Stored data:

::::

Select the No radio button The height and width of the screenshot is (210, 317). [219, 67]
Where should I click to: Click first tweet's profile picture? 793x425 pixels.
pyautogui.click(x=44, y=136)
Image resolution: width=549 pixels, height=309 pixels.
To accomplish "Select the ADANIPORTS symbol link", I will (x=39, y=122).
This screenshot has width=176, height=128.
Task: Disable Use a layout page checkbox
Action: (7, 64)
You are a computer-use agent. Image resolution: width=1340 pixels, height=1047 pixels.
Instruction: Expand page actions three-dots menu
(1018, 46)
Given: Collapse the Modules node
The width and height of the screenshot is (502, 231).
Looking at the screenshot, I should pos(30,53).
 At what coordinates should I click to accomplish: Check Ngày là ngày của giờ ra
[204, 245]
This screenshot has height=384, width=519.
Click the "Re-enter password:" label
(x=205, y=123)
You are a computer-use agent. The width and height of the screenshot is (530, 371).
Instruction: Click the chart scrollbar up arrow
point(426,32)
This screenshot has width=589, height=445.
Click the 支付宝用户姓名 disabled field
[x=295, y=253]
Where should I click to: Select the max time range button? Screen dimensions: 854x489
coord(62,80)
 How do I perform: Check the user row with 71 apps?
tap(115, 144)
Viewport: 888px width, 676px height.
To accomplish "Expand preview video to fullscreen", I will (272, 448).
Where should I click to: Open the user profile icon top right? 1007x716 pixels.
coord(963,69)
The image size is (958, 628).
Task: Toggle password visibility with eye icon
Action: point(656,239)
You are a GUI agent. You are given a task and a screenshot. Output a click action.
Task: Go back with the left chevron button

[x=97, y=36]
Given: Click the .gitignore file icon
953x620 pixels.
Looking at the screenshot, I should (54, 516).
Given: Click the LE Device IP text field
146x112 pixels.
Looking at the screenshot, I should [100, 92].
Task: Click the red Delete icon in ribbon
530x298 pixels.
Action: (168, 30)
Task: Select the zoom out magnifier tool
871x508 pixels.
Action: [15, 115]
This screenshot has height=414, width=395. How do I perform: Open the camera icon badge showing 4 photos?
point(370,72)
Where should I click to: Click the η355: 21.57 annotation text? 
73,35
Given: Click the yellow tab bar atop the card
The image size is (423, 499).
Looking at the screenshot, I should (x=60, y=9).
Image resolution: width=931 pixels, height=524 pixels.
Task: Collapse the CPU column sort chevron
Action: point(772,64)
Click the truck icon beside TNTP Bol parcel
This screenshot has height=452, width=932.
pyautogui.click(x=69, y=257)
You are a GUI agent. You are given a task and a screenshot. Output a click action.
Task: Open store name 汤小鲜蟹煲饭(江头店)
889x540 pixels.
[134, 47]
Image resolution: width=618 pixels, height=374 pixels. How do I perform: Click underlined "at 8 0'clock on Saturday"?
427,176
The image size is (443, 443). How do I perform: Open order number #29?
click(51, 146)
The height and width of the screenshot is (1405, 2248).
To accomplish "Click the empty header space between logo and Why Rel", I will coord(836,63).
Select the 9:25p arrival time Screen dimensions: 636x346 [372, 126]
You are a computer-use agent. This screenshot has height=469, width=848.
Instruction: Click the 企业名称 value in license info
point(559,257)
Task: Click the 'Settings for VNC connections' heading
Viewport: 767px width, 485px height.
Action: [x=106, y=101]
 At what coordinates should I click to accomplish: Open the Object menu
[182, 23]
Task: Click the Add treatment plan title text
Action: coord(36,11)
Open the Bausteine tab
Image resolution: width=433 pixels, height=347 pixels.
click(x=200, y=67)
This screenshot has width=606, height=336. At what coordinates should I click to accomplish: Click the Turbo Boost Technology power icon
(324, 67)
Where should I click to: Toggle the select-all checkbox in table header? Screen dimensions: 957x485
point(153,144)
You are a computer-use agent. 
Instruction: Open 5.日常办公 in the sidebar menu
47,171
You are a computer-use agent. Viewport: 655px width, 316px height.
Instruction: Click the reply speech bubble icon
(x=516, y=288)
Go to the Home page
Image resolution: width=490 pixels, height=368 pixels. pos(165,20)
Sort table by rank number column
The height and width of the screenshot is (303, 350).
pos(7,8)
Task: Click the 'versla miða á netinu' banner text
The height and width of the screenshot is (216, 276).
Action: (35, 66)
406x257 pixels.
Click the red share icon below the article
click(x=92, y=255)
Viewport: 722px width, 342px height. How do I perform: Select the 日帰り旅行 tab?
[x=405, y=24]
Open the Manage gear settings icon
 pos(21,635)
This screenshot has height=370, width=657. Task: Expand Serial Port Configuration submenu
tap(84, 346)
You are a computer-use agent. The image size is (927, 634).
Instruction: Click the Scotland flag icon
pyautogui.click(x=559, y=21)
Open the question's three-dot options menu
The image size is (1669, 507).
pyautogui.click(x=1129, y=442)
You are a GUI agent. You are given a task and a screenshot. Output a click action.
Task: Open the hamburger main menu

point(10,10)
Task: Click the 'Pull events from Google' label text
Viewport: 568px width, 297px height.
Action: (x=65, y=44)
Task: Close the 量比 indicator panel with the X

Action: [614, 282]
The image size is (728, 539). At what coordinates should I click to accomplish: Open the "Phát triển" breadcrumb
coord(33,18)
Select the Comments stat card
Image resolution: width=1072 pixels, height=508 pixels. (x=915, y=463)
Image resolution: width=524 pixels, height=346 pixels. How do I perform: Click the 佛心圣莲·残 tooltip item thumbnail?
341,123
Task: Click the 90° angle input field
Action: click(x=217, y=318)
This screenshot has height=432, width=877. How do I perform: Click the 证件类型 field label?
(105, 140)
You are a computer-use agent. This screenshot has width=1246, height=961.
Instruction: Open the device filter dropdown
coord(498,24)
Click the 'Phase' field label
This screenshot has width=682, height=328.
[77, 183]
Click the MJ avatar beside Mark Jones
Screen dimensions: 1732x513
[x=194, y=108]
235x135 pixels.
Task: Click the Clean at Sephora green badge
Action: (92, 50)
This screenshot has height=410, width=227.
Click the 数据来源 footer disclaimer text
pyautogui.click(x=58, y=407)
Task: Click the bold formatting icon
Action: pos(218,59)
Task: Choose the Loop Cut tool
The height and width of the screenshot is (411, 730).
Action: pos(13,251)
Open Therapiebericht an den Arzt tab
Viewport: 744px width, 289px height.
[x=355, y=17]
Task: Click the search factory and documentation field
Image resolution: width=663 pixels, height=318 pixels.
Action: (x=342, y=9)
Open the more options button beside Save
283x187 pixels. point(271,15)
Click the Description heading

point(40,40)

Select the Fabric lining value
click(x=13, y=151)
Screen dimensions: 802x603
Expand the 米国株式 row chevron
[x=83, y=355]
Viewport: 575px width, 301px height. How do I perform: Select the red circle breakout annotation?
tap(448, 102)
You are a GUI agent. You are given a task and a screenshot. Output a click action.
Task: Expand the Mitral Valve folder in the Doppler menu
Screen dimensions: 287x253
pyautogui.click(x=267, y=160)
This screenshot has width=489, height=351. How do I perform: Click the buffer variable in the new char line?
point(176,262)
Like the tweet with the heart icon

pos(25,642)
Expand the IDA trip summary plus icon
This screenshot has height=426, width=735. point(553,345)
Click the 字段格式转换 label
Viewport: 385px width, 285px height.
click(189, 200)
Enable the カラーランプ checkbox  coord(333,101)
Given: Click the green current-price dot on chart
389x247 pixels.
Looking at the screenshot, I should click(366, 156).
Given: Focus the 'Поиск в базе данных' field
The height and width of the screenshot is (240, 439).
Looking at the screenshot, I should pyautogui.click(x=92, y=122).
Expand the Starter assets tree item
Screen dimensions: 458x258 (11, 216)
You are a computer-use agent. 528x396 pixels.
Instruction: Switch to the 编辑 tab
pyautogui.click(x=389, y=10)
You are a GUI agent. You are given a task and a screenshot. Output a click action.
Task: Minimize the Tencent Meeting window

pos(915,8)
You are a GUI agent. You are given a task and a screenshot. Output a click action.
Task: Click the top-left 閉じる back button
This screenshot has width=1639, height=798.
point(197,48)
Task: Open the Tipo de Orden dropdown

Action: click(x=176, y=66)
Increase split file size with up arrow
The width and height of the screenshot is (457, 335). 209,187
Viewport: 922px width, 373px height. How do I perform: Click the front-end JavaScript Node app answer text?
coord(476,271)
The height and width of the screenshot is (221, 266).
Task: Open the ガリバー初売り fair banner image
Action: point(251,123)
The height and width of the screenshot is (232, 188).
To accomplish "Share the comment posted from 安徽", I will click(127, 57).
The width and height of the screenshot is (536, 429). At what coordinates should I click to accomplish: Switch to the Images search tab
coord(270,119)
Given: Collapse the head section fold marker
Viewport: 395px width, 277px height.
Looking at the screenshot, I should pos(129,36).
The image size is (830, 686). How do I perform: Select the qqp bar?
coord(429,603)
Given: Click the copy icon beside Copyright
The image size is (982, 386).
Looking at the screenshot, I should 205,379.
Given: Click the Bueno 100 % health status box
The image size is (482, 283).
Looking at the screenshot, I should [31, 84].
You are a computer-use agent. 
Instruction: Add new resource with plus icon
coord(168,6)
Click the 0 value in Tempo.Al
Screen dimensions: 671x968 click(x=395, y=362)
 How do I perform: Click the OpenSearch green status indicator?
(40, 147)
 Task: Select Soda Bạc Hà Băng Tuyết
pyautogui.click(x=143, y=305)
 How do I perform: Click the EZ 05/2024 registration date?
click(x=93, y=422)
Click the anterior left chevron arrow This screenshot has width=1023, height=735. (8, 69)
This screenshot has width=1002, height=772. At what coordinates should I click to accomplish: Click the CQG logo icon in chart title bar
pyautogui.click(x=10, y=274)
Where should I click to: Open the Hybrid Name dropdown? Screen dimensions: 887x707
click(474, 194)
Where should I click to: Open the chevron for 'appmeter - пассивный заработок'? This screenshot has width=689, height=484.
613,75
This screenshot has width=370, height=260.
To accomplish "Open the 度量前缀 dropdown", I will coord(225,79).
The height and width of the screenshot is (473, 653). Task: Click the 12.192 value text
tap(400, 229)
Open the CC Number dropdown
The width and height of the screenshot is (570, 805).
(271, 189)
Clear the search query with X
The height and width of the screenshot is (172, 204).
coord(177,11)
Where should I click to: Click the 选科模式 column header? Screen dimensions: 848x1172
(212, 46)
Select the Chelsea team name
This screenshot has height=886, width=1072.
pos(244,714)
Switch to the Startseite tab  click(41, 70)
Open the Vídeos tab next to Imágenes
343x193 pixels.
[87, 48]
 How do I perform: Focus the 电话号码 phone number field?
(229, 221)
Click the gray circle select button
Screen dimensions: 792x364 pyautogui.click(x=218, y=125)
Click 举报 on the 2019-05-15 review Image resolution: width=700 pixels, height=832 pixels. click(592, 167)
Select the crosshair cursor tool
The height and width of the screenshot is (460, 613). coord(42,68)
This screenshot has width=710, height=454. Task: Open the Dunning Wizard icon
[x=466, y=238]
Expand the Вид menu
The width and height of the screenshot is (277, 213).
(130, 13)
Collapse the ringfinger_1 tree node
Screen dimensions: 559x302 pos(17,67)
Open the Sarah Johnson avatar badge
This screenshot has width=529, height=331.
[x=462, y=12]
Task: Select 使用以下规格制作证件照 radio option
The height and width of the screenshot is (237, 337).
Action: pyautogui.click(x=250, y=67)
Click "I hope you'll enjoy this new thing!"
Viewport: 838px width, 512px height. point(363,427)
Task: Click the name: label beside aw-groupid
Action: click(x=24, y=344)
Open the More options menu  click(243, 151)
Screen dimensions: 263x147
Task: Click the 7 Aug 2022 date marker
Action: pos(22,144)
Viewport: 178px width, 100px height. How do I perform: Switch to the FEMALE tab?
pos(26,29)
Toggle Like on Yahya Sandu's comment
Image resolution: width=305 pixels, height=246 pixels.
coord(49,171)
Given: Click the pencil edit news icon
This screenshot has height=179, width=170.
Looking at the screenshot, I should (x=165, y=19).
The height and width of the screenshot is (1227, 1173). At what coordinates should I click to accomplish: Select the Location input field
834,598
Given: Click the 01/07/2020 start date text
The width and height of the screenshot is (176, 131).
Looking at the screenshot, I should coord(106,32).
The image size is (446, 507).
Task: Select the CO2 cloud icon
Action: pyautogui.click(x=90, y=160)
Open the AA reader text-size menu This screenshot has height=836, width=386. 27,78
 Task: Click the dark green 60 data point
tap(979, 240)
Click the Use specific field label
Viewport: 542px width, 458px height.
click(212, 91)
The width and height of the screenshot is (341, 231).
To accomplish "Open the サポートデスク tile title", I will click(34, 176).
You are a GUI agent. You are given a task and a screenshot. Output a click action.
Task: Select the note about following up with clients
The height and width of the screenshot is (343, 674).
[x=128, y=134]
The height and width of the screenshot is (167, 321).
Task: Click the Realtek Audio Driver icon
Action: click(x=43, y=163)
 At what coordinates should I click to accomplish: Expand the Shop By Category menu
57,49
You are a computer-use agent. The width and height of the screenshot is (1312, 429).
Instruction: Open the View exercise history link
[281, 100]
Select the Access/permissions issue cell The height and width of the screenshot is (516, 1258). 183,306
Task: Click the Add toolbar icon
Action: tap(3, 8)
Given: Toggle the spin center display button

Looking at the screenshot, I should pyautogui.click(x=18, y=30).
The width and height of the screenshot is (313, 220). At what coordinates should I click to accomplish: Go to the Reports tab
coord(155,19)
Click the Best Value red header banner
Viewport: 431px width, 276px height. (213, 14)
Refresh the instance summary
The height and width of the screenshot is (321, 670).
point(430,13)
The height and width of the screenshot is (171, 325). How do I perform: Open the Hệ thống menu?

::::

### EXERCISE
Word for word, restate the lines from the one holding "is (1312, 429)." to the last line of the records.

### REPLY TO THE TASK
You are a computer-use agent. The width and height of the screenshot is (1312, 429).
Instruction: Open the View exercise history link
[281, 100]
Select the Access/permissions issue cell The height and width of the screenshot is (516, 1258). 183,306
Task: Click the Add toolbar icon
Action: tap(3, 8)
Given: Toggle the spin center display button

Looking at the screenshot, I should pyautogui.click(x=18, y=30).
The width and height of the screenshot is (313, 220). At what coordinates should I click to accomplish: Go to the Reports tab
coord(155,19)
Click the Best Value red header banner
Viewport: 431px width, 276px height. (213, 14)
Refresh the instance summary
The height and width of the screenshot is (321, 670).
point(430,13)
The height and width of the screenshot is (171, 325). How do I perform: Open the Hệ thống menu?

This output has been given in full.